Hope’s End ist der Name eines Landsitzes an der Küste, der ganz langsam verschwindet, weil die Küste bröckelt. Im Jahre 1929 war hier noch richtig Leben, zwei kleine Mädchen tollten durch den Garten, Feste wurden gegeben – bis zu jener Nacht. Lenora Hope ist 17 und ihre Familie ist tot. Vater und Mutter erstochen, die Schwester hängt vom Kronleuchter – und sie wird als Täterin angeklagt.
50 Jahre später ist Lenora nach einem Schlaganfall ein Pflegefall und niemand will als Pfleger in dieses immer noch als Horrorhaus bekannte Anwesen ziehen. Kit hat nicht wirklich eine Wahl, denn sie hat während einer Pflege einen unverzeihlichen Fehler begangen und ist froh, dass ihr überhaupt noch eine Stelle angeboten wird. Also lässt sie sich darauf ein im Herrenhaus einzuziehen.
Ihr wird gesagt, Lenora könne nicht reden, aber das stimmt nicht. Sie kann sich verständlich machen, mit Hilfe einer Schreibmaschine. Und sie erzählt Kit nach und nach ihre Geschichte. Das bringt Kit in ernste Gefahr, wie sie nach und nach begreift. Und sehr schnell ist sie sich nicht mehr sicher, ob ihre Vorgängerin den Job wirklich nicht mehr ausgehalten hat und einfach verschwunden ist. Denn auch ihr muss Lenora ihre Geschichte erzählt haben. Kit verdächtigt nacheinander ziemlich viele Personen für die wenigen Protagonisten, bis sie am Ende hinter die bittere Wahrheit kommt.
Riley Sager siedelt seine Romane meist im letzten Jahrhundert an, das macht einen Teil des Reizes aus. So alte Frauen wie ich erinnern sich dann wieder daran, wie die Dinge in ihrer Jugend liefen. Meistens ist es aber auch so, dass die Romane in der heutigen Zeit so nicht funktionieren würden. Einmal gegoogelt, einmal ein Handy zur Hand und schon wär der Plot zerschossen. Das sollte man wissen, bevor man sich darauf einlässt, sonst ist man vielleicht enttäuscht und denkt dauernd: Wieso nimmt sie nicht einfach das blöde Handy?
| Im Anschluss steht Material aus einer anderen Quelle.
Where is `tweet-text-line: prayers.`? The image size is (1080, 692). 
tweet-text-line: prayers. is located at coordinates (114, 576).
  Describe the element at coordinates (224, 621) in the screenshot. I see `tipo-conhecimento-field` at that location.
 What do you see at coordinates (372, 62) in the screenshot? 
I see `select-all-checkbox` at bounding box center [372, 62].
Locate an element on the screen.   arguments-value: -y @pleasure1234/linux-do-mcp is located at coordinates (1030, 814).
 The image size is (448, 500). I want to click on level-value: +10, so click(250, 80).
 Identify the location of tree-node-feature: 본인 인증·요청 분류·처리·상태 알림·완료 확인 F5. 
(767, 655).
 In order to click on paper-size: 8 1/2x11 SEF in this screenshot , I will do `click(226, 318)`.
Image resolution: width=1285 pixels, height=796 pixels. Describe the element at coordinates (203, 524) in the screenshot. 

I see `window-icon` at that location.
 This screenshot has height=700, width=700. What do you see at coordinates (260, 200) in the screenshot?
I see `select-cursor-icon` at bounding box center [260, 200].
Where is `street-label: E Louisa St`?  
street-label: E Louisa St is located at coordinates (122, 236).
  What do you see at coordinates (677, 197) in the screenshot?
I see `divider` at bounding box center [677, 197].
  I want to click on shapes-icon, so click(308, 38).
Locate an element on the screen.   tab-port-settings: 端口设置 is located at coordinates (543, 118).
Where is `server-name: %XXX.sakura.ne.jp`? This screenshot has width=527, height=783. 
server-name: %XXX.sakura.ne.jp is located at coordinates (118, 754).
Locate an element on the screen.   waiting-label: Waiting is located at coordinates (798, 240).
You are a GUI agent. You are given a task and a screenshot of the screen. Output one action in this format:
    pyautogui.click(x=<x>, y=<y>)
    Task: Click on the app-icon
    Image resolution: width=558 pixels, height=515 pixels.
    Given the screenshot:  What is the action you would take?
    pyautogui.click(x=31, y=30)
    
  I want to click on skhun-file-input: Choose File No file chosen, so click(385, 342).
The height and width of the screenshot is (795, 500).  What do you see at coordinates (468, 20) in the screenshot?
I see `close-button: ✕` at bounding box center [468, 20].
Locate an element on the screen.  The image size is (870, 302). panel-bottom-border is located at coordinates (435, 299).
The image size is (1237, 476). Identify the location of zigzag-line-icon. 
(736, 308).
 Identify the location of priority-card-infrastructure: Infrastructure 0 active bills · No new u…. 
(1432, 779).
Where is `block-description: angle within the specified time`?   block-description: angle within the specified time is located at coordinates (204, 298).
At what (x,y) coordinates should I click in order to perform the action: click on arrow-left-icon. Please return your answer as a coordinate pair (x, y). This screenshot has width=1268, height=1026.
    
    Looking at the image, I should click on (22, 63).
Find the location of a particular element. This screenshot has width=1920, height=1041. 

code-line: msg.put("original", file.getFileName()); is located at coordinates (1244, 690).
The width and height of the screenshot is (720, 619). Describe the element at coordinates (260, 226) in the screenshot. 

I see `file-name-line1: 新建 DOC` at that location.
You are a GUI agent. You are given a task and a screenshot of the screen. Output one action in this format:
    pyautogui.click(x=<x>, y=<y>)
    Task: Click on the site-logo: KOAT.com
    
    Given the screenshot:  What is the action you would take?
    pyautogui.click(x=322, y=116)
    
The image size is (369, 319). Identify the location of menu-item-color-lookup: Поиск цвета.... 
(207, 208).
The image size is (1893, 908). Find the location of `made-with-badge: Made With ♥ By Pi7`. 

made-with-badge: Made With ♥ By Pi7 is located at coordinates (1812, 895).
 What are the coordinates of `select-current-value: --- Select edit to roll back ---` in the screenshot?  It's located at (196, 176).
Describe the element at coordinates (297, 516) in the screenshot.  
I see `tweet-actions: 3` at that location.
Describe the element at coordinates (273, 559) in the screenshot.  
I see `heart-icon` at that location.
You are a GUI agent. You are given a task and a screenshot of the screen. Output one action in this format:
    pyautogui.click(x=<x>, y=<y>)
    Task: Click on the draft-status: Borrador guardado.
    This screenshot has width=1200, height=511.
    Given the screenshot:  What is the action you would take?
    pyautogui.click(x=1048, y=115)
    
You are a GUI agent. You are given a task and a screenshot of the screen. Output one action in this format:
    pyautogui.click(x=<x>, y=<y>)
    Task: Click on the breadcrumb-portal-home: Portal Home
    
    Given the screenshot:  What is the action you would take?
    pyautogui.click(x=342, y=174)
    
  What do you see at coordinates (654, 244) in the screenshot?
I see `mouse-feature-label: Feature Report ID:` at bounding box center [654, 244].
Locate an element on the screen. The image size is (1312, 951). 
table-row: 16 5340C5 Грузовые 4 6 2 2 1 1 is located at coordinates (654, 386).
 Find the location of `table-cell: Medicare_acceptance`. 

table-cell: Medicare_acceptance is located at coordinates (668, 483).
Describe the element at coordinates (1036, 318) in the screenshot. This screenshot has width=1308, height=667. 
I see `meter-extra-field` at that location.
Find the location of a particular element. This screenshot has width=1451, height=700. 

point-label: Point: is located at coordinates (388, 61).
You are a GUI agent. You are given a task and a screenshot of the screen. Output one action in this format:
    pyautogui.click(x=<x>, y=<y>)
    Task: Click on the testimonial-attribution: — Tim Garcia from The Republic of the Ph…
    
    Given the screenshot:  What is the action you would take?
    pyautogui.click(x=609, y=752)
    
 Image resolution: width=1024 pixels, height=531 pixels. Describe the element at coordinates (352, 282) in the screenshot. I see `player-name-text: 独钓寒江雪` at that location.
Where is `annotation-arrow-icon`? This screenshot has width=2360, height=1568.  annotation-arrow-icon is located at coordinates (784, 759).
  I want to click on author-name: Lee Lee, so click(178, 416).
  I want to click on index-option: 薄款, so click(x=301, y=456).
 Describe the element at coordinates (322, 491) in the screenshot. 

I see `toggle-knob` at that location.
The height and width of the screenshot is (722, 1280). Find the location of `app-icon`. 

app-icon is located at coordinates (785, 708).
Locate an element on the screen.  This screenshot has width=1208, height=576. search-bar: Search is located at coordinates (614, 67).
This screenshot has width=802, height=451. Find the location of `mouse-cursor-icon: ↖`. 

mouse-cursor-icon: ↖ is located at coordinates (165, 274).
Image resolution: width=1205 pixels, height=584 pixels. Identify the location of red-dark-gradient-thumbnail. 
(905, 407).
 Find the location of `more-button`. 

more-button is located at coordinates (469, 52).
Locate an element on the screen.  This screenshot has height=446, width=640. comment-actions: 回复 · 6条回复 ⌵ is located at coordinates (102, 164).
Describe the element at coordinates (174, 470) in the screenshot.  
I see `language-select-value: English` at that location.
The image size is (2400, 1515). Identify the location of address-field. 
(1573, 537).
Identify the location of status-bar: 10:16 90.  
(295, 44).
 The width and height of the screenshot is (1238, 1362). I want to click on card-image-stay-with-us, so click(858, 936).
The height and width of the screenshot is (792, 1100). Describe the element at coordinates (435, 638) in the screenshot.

Lässt man sich aber auf die Erzählung ein, wird man mit einem spannenden Roman belohnt. Die Geschichte um zwei Schwestern mit Geheimnis scheint mir nicht ganz neu zu sein, aber hier ist sie wirklich gut erzählt. Jeder ist irgendwie in das Geheimnis um die Morde involviert und auf den Täter bin ich erst ganz spät gekommen (was bei mir nicht viel heißt). Als es sich aber gemeinsam mit dem Haus in seine Bestandteile auflöste, war plötzlich alles ganz logisch und zwei traurige Familiengeschichten kamen endlich in die Phase der Verarbeitung.
Aufgebaut ist der Roman in zwei Zeitebenen. 1929 – hier erzählt Lenora via Schreibmaschine, wie sie die Nacht und die Tage davor erlebt hat und die 70er Jahre aus der Sicht von Kit. In beiden Ebenen wird der Spannungsbogen aufgebaut und über den ganzen Roman gehalten.
Fazit: Ein typischer Sager, spannend und im letzten Jahrhundert angesiedelt.
Riley Sager: Hope’s End: Du kannst niemandem trauen
Aus dem englischen übersetzt von Christine Blum
Dtv, Oktober 2023
480 Seiten, Taschenbuch , 13 Euro
Diese Rezension wurde verfasst von Regina Lindemann.